We had trouble with lie down, too. It was the hardest of all the commands we taught in the beginning, and I’m SURE it’s because we didn’t do it right. We were still navigating how to break things down and learning how to read our new puppy and approximations, and it was clear he couldn’t figure out what we wanted him to do. Then one day in the kitchen he really wanted something and was rotating through all of his best moves. Finally he just flopped himself down and gave me puppy eyes and I exclaimed, “Good lay!” After that I just tried to give him a treat and label it whenever he did it. He did get it but we didn’t really maintain it very well. I just don’t use it often on a day to day basis, I use sit a lot more. I should definitely add it back into our training rotation, because it would help to teach other skills on my list. 

I labeled it as “lay” because we used “down” for something else. I planned to use “sleep” but I forgot and then it seemed too late. I’m okay with it now because I’ve seen people train “sleep” separately and I think it’s super cute. My family still giggles sometimes when they suddenly hear, “Good lay!” 

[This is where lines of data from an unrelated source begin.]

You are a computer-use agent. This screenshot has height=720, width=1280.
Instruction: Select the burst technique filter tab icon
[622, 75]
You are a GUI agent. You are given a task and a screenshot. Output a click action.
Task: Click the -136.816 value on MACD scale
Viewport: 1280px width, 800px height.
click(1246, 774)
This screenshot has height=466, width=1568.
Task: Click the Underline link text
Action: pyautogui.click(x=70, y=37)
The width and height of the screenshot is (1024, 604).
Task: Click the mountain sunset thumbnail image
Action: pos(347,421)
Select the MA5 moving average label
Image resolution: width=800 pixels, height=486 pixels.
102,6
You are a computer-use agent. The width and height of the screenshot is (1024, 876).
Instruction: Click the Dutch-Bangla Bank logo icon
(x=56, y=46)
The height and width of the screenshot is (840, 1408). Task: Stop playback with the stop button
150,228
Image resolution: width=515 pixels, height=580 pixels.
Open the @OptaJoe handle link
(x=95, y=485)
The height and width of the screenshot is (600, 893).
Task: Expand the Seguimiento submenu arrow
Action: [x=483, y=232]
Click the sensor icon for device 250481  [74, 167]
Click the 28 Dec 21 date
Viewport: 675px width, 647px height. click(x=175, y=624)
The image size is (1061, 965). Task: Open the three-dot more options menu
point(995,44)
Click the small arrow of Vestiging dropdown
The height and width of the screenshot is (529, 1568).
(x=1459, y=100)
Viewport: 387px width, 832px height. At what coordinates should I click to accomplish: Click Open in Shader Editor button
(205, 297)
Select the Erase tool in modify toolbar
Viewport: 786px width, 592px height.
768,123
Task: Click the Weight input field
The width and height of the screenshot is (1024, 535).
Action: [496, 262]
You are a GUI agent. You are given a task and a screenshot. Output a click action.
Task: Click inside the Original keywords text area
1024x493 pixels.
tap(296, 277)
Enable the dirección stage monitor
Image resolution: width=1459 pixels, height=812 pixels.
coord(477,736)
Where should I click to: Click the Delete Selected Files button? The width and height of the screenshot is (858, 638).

I know this is not the right or best way to do it, and I’m sure someone will help out with some specific steps. I’m just suggesting that catching a certain behavior can be a useful tool. Also, you aren’t “giving up” if you work on something else and come back to it in a few days.


----------



## GlenK (Feb 9, 2016)

I saw an article that states, don't teach down from the sit position! Of course I read this after I had screwed Rocky up doing just that. Rocky became so confused when I said sit, he would sit then go to down as one move.

I waited a long time to start doing it right but then teaching sit, but then from the standing position teach down. He's finally relearning both commands and getting much better.
Wish I had read that article first.


----------



## krandall (Jun 11, 2009)

it’s true that you don’t want to teach down from a sit if you will be doing competition obedience, because the dog needs to move its feet forward to go down from a sit, which will lose you points. You also don’t want them to think they have to sit to lay down, since they must go feom a stand to a down in competition. (And if you watch a dog go down naturally, you hardly ever see them go from a sit to a down, it is almost always a stand to a down)

It doesn’t matter so much if you are not planning on competition.

EvaElizabeth’s solution of “capturing” the down can work... that’s how I taught Kodi, using a clicker. But I wanted a different method for Panda. What I did was to get down on the floor, legs out in front of me, and lure her under my leg (with my knee bent up) with a cookie. To start with, I had my knee high enough that she could just walk right under. Then, like playing “Limbo”, I made my knee lower and lower, until she had to get down on her belly to scoot through. The minute her belly hit the floor, I click/treated. Once she got the idea of putting her belly on the floor, it only took another time or two before she was able to do it without going under my leg. 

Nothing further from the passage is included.